Turn off the vacuum and pour 10 mL of a 4% acetic acid in 95% ethanol solution. Turn
on the vacuum to remove the liquid. (The purpose of this rinse with an acidic solution is
to remove any sodium hydroxide which can react with the product during the
recrystallization step.) Wash the crystals with a small amount of cold ethanol solution.
5.
In order to determine a good solvent for recrystallization, add around 1 mL of each of the
solvents provided to a small amount (20 – 30 mg) of the product in a test tube. If the
product does not dissolve at room temperature, heat the test tube in a hot water bath.
Look for dissolving at the higher temperature followed by recrystallization upon cooling.

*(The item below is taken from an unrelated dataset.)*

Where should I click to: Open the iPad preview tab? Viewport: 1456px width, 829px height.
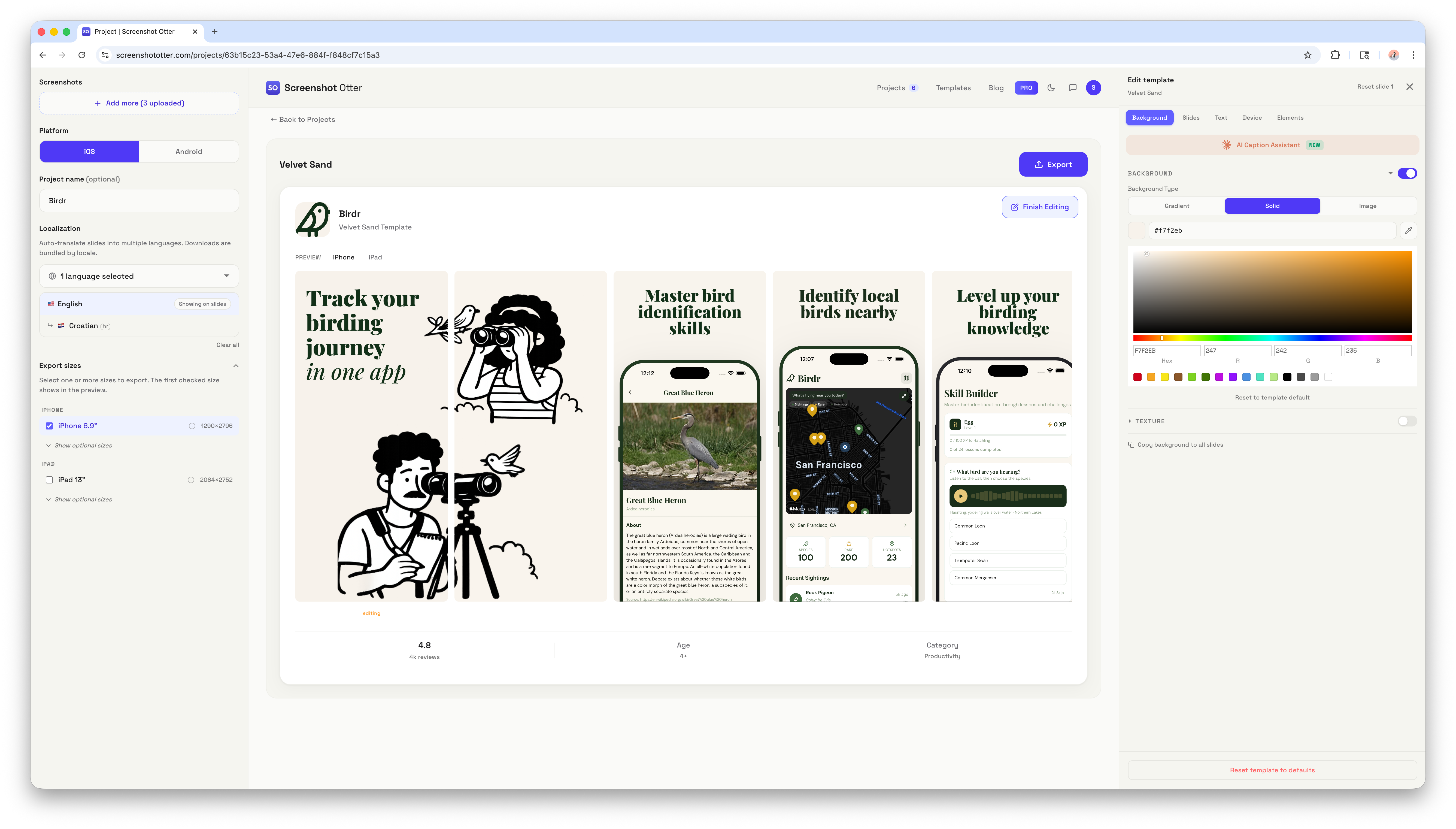pyautogui.click(x=376, y=257)
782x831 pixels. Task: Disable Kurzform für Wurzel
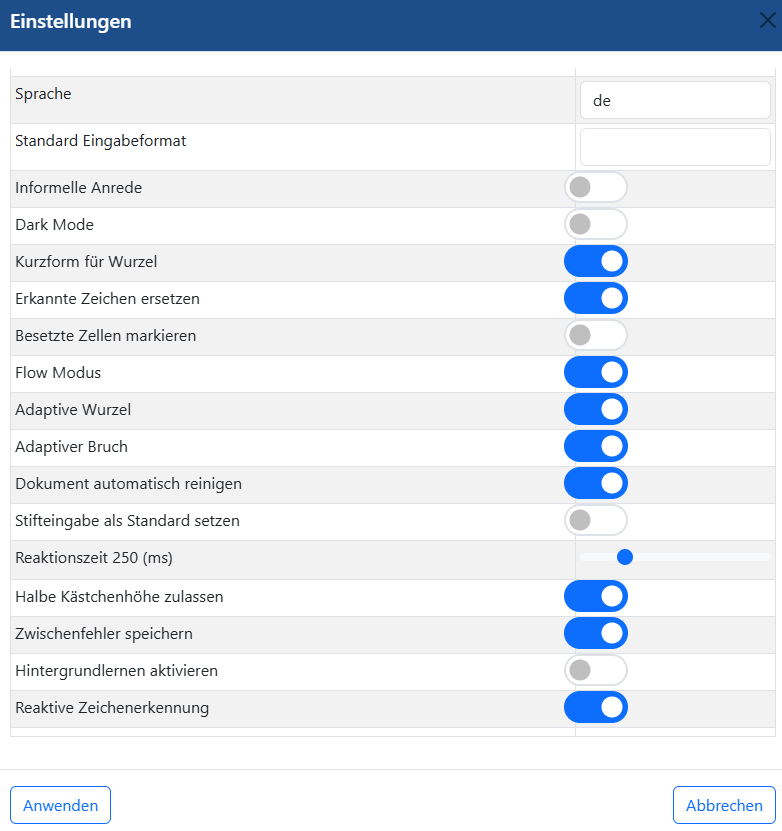[596, 261]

Use the following solvents: 95% ethanol, toluene, 9:1 95% ethanol:acetone.
6.
Recrystallize your product from the solvent you chose. Note: If you are struggling to
dissolve your sample in the solvent you chose, review your test tube results and consider
adding a few drops of a solvent that dissolved the sample “too well” to the mixture until
the solid just dissolves. This creates a solvent-pair system, with the poorer solvent added
first, followed by the better solvent. Remember, you want just enough solvent to
dissolve all of the solid while at the boiling point. Cool and filter the crystals with
suction. Wash with a small amount of the cold solvent you used. Transfer the crystals to
a piece of dry, tared filter paper and allow to the sample to dry. Obtain a weight of the
dry product and measure its melting point.
7.
Check with your instructor to see whether you need to prepare an NMR sample. If so,
use 20 – 30 mg of your product and 1 mL of the designated solvent. Use a syringe filter
to filter your sample before transferring it to the NMR tube. Run a proton and carbon
NMR spectrum for your sample. If you are not asked to do this, you will be given a
previously run spectrum to interpret.
8.
Turn in the remainder of your product in a vial labeled with your name, the reactants
used, melting point and weight of product.
 Post-Lab and Report Requirements
1. Report the mass and melting point of your product. Include the letter and number used to
designate the reactants you used.
2. Identify the unknown aldehyde and ketone that you used. Explain how you used the
melting point and spectra to identify your unknown. For the proton NMR, include the
chemical shifts and areas of the hydrogens in your explanation. (Exclude the aryl and
vinyl hydrogens.) Explain the number of signals in the carbon NMR spectrum.
3. Write a balanced reaction equation for the aldol condensation that you performed.
4. Write a detailed mechanism for your condensation.